Der vorliegende EKD-Text nimmt dieses wichtige Handlungsfeld auf und versucht, eine empirische, theologische, juristische und kirchenpraktische Orientierung für diesen Bereich zu vermitteln. Darin zeigt sich eine markante thematische Akzentverschiebung: Stand in den kirchlichen Verlautbarungen zum Thema Kirchenmitgliedschaft bisher primär das Phänomen des Austritts im Vordergrund, so richtet sich der Blick nun auf das Phänomen der (Wieder-)Annäherung an die Kirche.
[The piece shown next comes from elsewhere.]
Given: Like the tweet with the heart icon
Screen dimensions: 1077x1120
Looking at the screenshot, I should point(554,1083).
Damit verbindet sich eine neue, einladende Grundhaltung der Kirche, die mit dieser Studie ausdrücklich gestärkt und gefördert werden soll.
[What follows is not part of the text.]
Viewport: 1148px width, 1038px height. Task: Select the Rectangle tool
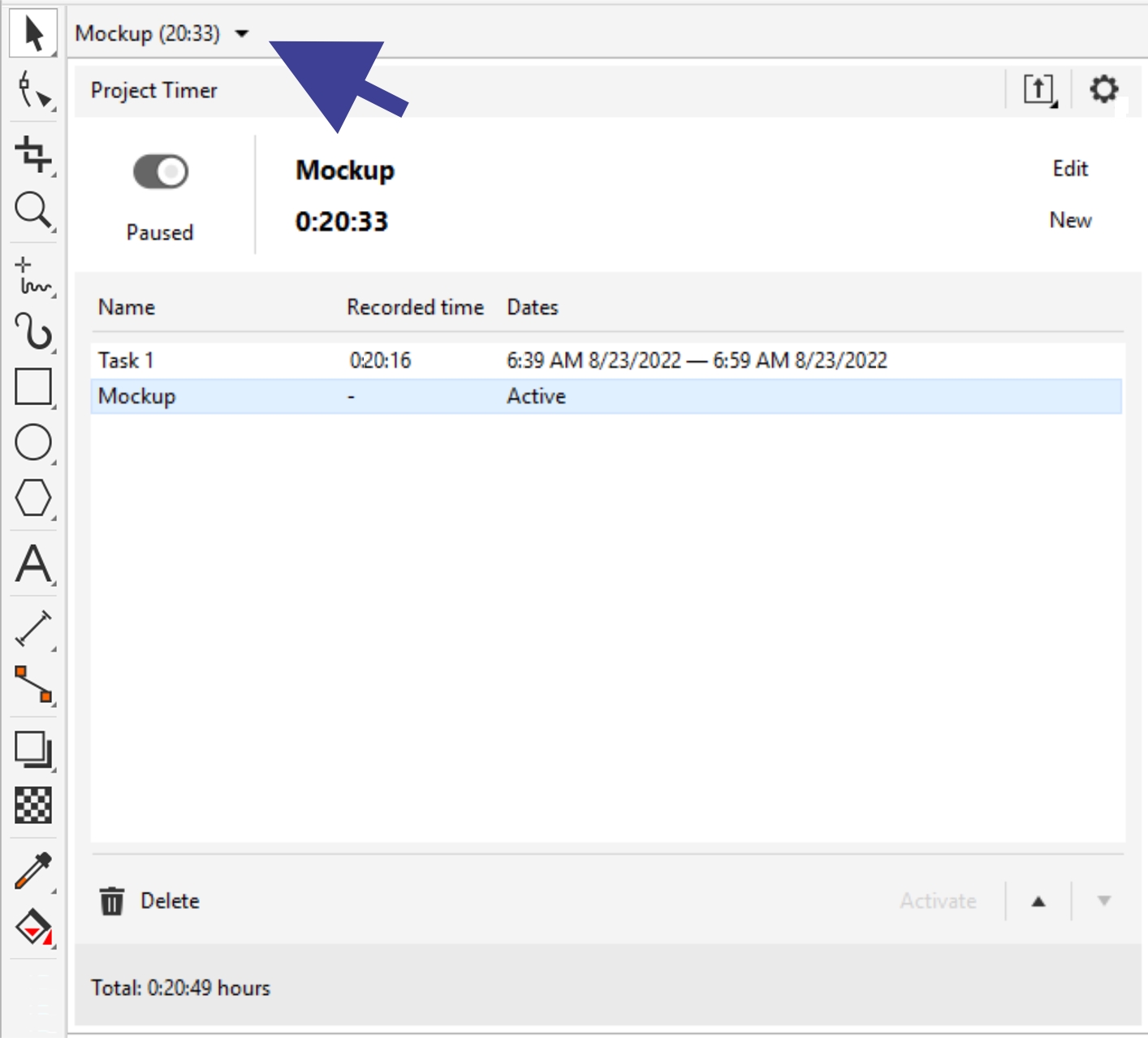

Als Zielgruppe sind alle Personen im Blick, die Verantwortung für die Gestaltung von (Wieder-)Eintrittsmöglichkeiten tragen, die im Bereich der (Wieder-)Eintrittsstellen tätig sind bzw. werden sollen oder die auf andere Weise mit diesem Thema in Berührung kommen. Aber auch allen anderen Engagierten gibt diese Studie einen guten Einblick in die inneren Beweggründe und äußeren Anlässe einer „Wiederentdeckung der Kirche“; nicht nur für Vorbereitung und Vollzug eines (Wieder-)Eintritts, sondern auch für Angebote und Gespräche in der auf den Eintritt folgenden Zeit sind dieser Studie viele Anregungen zu entnehmen.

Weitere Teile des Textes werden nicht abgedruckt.